Reproduce the following post on writing fluff in full, word for word.

[Begin Page]

On Writing Fluff
“You’re on a crusade to carve up our babies.”
Every good writer does it. Those wonderful scenes we love so much, that we think give depth to characters and their relationships and stories, end up scattered on the floor. We hack them from our beloved manuscripts, trimming away the fat so we’re left with a crisp, clean story. Those scenes have no use, after all. They add nothing to the story in the long run, and eventually we come to see it. That’s why we cut them.
I’m addicted to writing them.
But that’s such a waste of time, right? Why bother writing scenes like that when you know it’s not going anywhere, and it’ll never see the light of day. No one will read it and praise it, or even critique it. I could be using that time to write an entire new novel. So why the hell do I write that damn fluff?
Because it helps me develop characters.
So, my character Catori has gone through some massive changes since her creation. Originally, she was a sex fiend that had no intention of loving anyone, ever, and only married for the power it brought her. It fit for the D&D campaign she was created for, but that was not her final form.
Disclaimer: I couldn’t find a final form gif I liked. Sorry.
Catori has a few different facets to her personality now, but overall she’s just a woman who’s seen a lot of shit and really wants to be loved and accepted by someone. Still, all those facets sometimes makes it hard. She has to think about her son, her dreams of making a name for herself, and she struggles with not feeling good enough.

[End Page]
[Begin Stored data]

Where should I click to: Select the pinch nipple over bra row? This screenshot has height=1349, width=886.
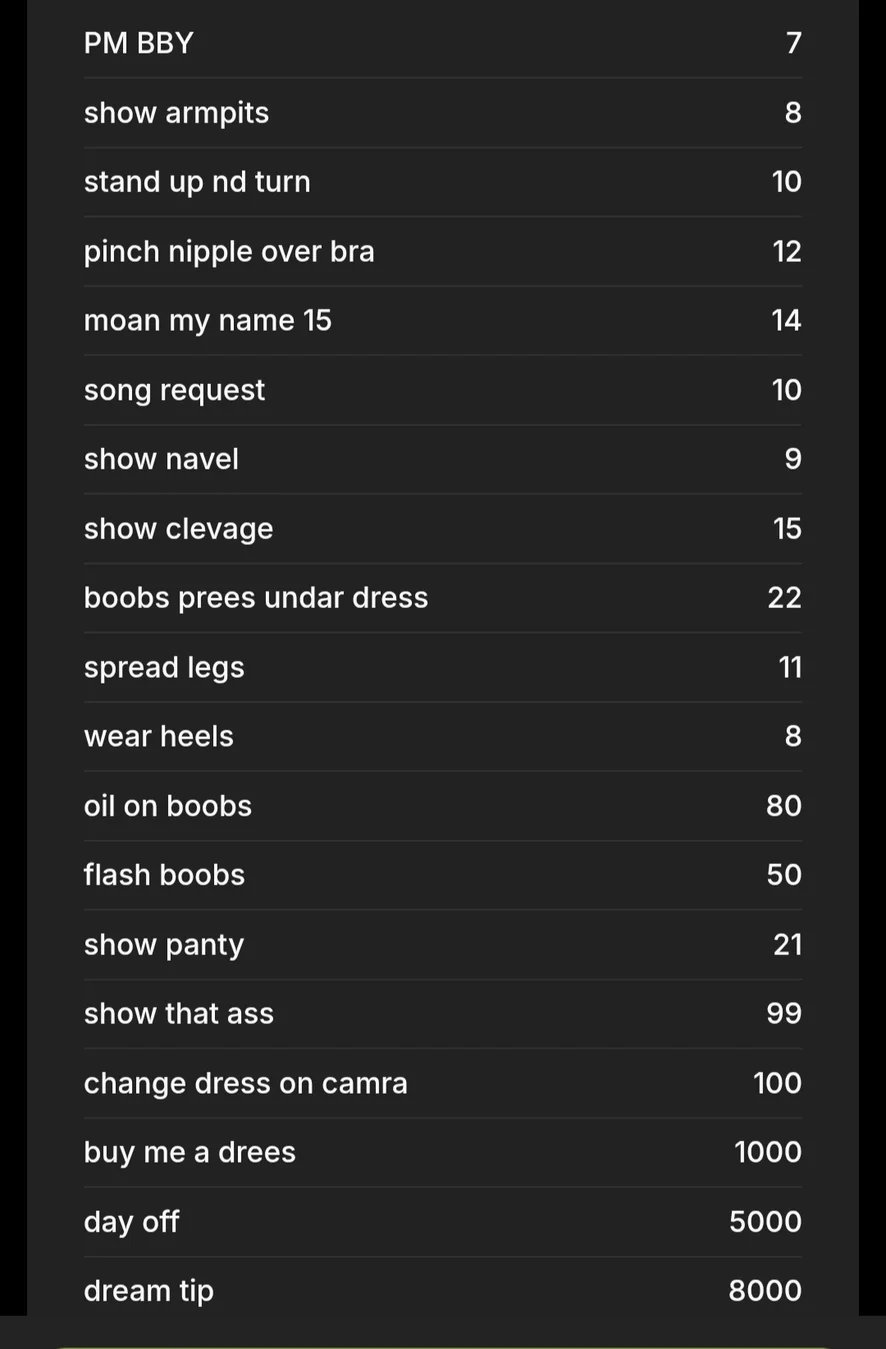coord(229,251)
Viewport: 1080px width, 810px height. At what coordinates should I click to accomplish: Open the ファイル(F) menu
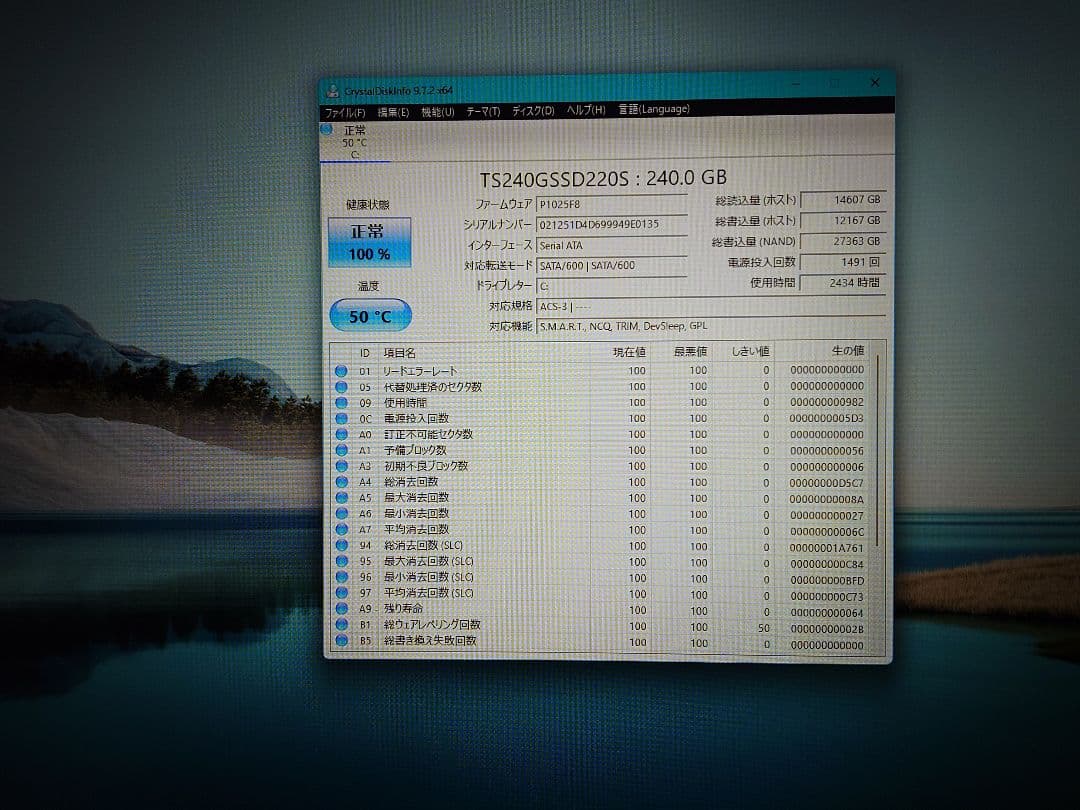tap(346, 111)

[End Stored data]

# Full response
On Writing Fluff
“You’re on a crusade to carve up our babies.”
Every good writer does it. Those wonderful scenes we love so much, that we think give depth to characters and their relationships and stories, end up scattered on the floor. We hack them from our beloved manuscripts, trimming away the fat so we’re left with a crisp, clean story. Those scenes have no use, after all. They add nothing to the story in the long run, and eventually we come to see it. That’s why we cut them.
I’m addicted to writing them.
But that’s such a waste of time, right? Why bother writing scenes like that when you know it’s not going anywhere, and it’ll never see the light of day. No one will read it and praise it, or even critique it. I could be using that time to write an entire new novel. So why the hell do I write that damn fluff?
Because it helps me develop characters.
So, my character Catori has gone through some massive changes since her creation. Originally, she was a sex fiend that had no intention of loving anyone, ever, and only married for the power it brought her. It fit for the D&D campaign she was created for, but that was not her final form.
Disclaimer: I couldn’t find a final form gif I liked. Sorry.
Catori has a few different facets to her personality now, but overall she’s just a woman who’s seen a lot of shit and really wants to be loved and accepted by someone. Still, all those facets sometimes makes it hard. She has to think about her son, her dreams of making a name for herself, and she struggles with not feeling good enough.